Wednesday, March 7, 2018

There's a New Tariff in Town

Let's get this out of the way right up front: I don't like tariffs.  I'm a free-trade guy.  However, I also understand this simple, fundamental truth:

Trade is not a unilateral endeavor.  It's a two-way street.  Takes two to tango.

And just as it's not fair for one team's batters to use pine tar all the way up the barrels of their bats (right, George Brett?), or for one team's quarterback to under-inflate his footballs (right, Tom Brady?), it's unfair in trade for one country to impose tariffs while their trading partners don't.

Other countries impose tariffs on U.S. exports, dump goods on the U.S. market at cheap prices, and otherwise engage in unfair trade practices to our disadvantage.  So we can either a) persuade them to stop, which has proven unsuccessful, or b) give them a taste of their own medicine.

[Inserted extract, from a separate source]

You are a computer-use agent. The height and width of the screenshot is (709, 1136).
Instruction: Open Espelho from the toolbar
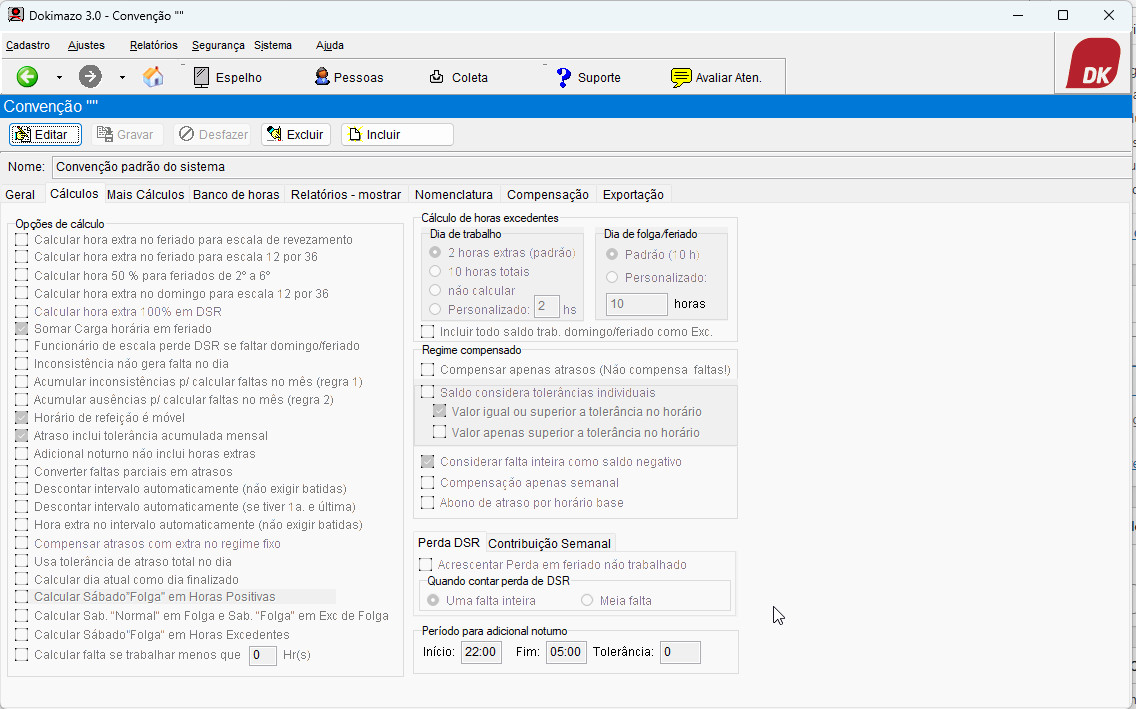[227, 77]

Now, that's not a statement in support of President Trump's recent announcement that the U.S. will impose tariffs on steel and aluminum imports.  Again, I don't like tariffs.  Instead, I will briefly address why fears of a trade war are overblown, and, by extension, why the market's reaction has been overdone.  (There's a method to my madness: I'm teeing up my next post, which will focus on the recent gyrations in the financial markets.)

Most of the people who read the Facebook posts decrying the tariffs and warning of a trade war don't even understand what a trade war would look like.  (Nor, apparently, so those who write those posts.)

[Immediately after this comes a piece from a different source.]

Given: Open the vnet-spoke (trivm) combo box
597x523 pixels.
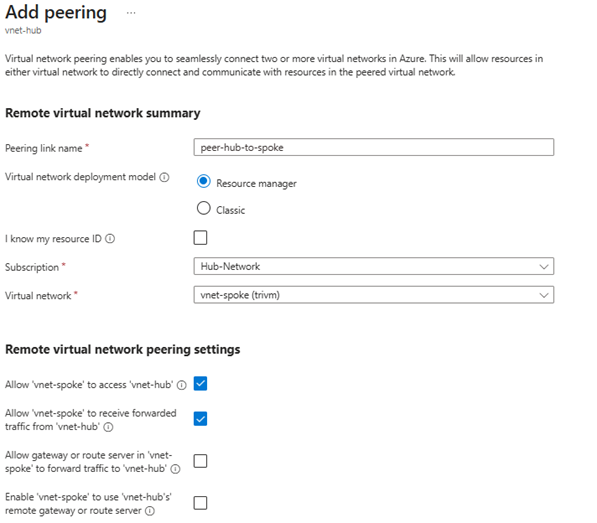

It's simple: do China and Japan want to engage in a trade war with the U.S.? To take actions to limit our exports to those countries (more than they already do)?

No.  The U.S. market is too important to China and Japan.  The Chinese economy would not be where it is today without the U.S. market, nor would Japan's economic growth in the 1980s have been possible without the U.S. market.

Who are the four largest steel producers in the world?  China, the EU, Japan and India.  (We're fifth.)

Who is China's number one export market?  The EU's?  Japan's?  India's?

You guessed it: the U.S.  We account for approximately 18-20% of each of those nation's exports.  That's a lot of yuan, euros, yen and rupees.  You think those countries want to piss off that market?  Guess again.  They need us more than we need them.

Need proof?  Okay.  Who are the U.S.' top export markets?  The EU, which is among the top four steel producers.  Then Canada and Mexico, which are not.  Then China, then Japan.  Some of this is merely a function of the relative size of those nation's economies, but the appearance of Canada and Japan that high on the list is disproportionate on that basis.

Yes, tariffs are bad from a free-trade perspective.  But there is no bilateral free trade with any of the countries mentioned above.  (Yes, even the U.S. already imposes tariffs, on everything from asparagus to corsets to auto parts.)

Our tariff on auto parts hasn't made cars too expensive for Americans to afford.  We still eat asparagus.

The bottom line is this: there will be no trade war.  The cost of goods we consume will not skyrocket.  And a 400-point sell-off on the Dow in the aftermath of the tariff announcement is simply a disconnect.

***Update

After yesterday's close, Gary Cohn, President Trump's top economic advisor, resigned over the tariff issue.  Good for him.  He proved he's a man of principle, which is as rare in Washington as a curling athlete in Saudi Arabia.

The market's reaction?  The Dow was down more than 300 points mid-day, but ended the day down just 83 points, proving that a) the market is still irrational, but b) it comes to its senses eventually.  The Trump administration will be fine in terms of its economic advisors.  It's not like he's going to appoint some pro-tariff dove like Larry Lindsey to the post.  Probably more likely that he appoints a hawk like Larry Kudlow who talks him off the ledge of tariffs.

Moreover, the tariffs are in part a response to China's theft of our intellectual property, and are still subject to negotiation if China toes the line (which they likely won't, any more than North Korea will drop its nuclear weapons program if we promise to talk to them, pursuing diplomatic channels like previous administrations would have done).  And there is the possibility of carve-outs for some trading partners subject to successful re-negotiation of trade agreements such as NAFTA and TPP.  Let's not put this cart before the horse.  The market is overreacting, proactively.